| Foto Ilustrativa |
A funcionária pública municipal de Santana de Mangueira, I.R.S., de 28 anos, não reconheceu o homem que ela havia acusado, inicialmente, de ter invadido sua residência e tentado estuprá-la na madrugada dessa quarta-feira, 13.
Ainda muito abalada emocionalmente e carregando feridas íntimas e corporais da luta que travou com o criminoso durante mais de 20 minutos para não ser violentada na presença desesperada do próprio filho, de apenas 4 anos, a mulher foi levada à delegacia santanense na tarde de ontem, mas não reconheceu o rapaz que ela havia acusado como sendo o autor do crime, momentos após o fato, durante declarações prestadas à Polícia Militar. “Ela disse que o quarto estava muito escuro e não deu para identificar seguramente o acusado, confundindo-o com outra pessoa, mas a vítima informou que deixou marcas de arranhões no homem que tentou violentá-la, o que é um caminho importante para a investigação”, comentou o delegado local Cristiano Santana.
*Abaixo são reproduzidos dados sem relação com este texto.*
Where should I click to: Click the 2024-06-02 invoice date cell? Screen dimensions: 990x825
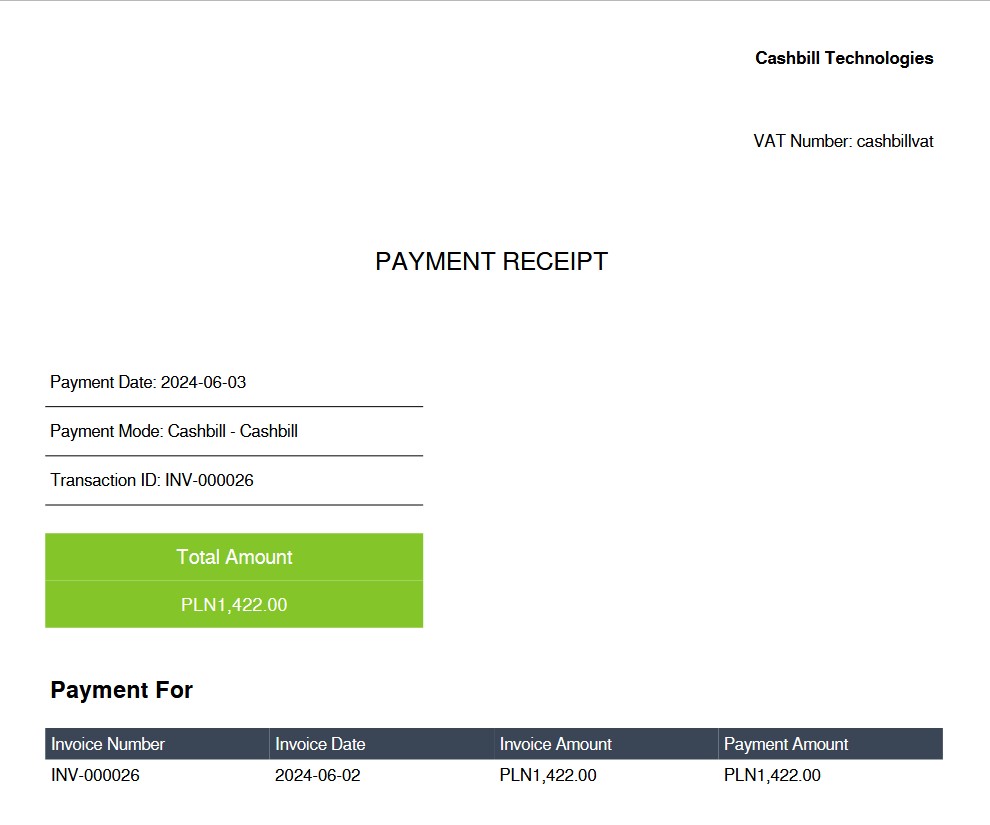(x=318, y=775)
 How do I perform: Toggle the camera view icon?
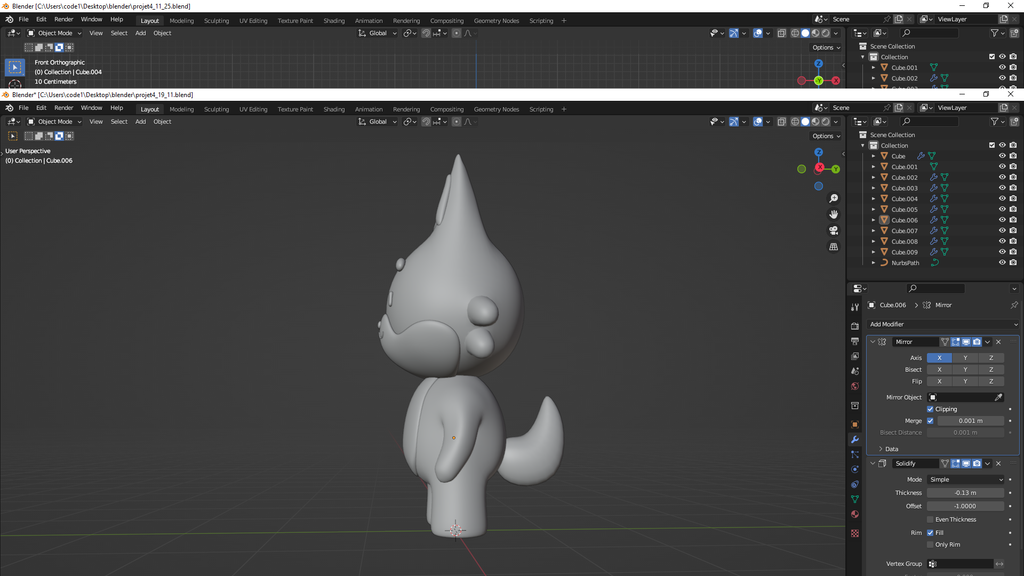coord(834,231)
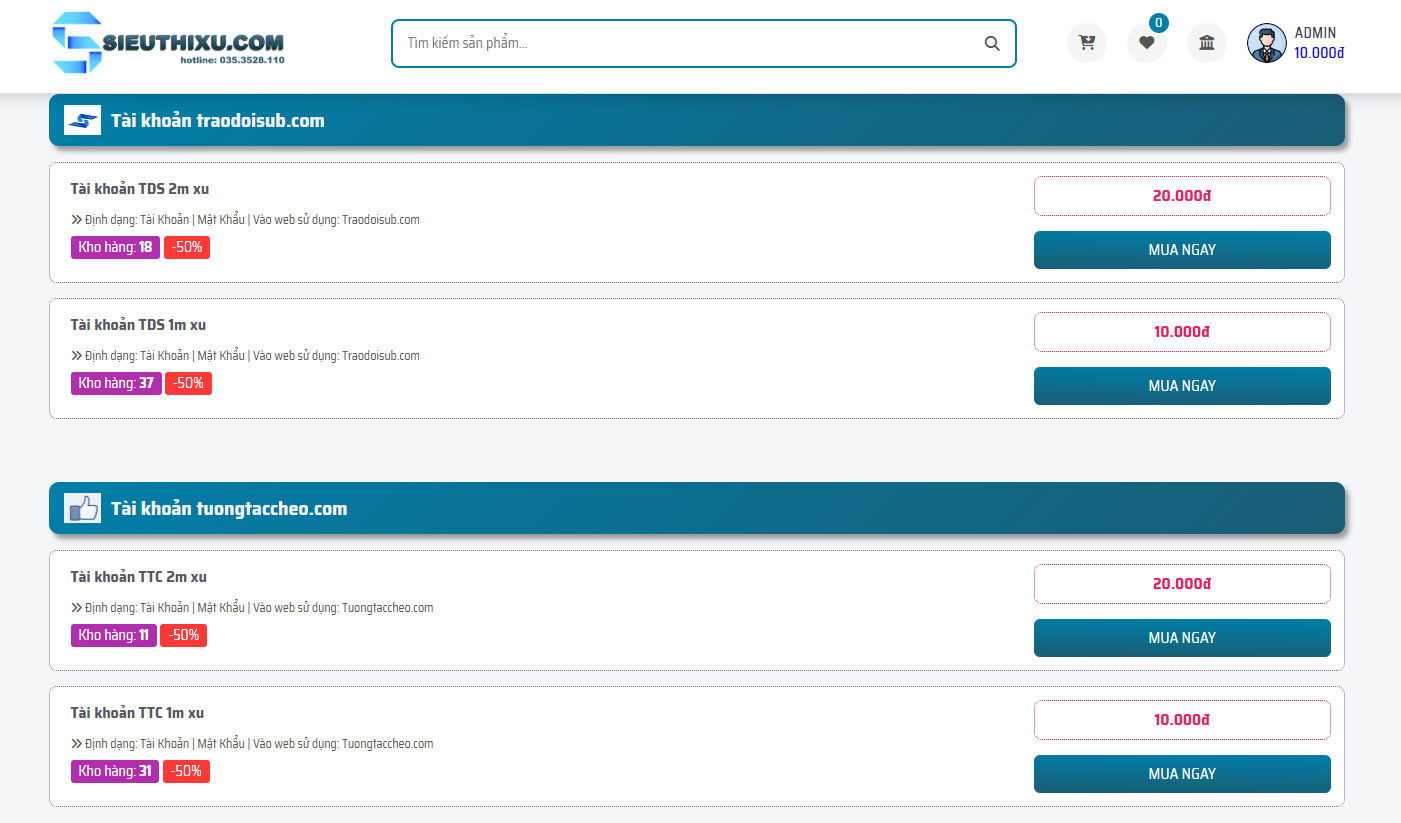Image resolution: width=1401 pixels, height=823 pixels.
Task: Click the Sieuthixu.com site logo
Action: 168,43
Além de não ter sido reconhecido pela vítima, o rapaz inicialmente suspeito também não apresentava sinais de ferimento, conforme laudo médico, o que, segundo o delegado, atesta a inocência do homem, que foi liberado pela polícia.
Nesta segunda-feira, 18, o delegado vai pegar o depoimento da vítima para tentar colher mais detalhes sobre o crime. Outras pessoas também serão ouvidas. A polícia está trabalhando firmemente na tentativa de identificar e prender o autor do delito, já que, pelo tipo de ação criminosa que empreendeu, trata-se de um homem ousado e perigoso, conforme a autoridade policial.
A funcionária pública reside com o filho na Rua Denize Mangueira. O homem invadiu a residência pelo telhado, quando ela e a criança dormiam. Durante a luta corporal com o agressor, a mulher desmaiou e, quando retomou a consciência, o acusado já havia fugido sem, no entanto, consumar o ato sexual, conforme a própria vítima, que foi socorrida por vizinhos.
Um exame sexológico ao qual ela foi submetida no IML (Instituto de Medicina Legal) de Patos e cujo resultado sairá nos próximos dias, deverá atestar a informação prestada pela vítima de que não chegou a ser violentada sexualmente. Mas, conforme dr. Cristiano, para a lei penal não há diferença entre a tentativa e a consumação do ato sexual forçado: o acusado é punido pelo crime de estupro mesmo que não tenha conseguido concretizar seu intento sexual.
O delegado Cristiano Santana está trabalhando para esclarecer o caso, que chocou Santana de Mangueira e todo o Vale.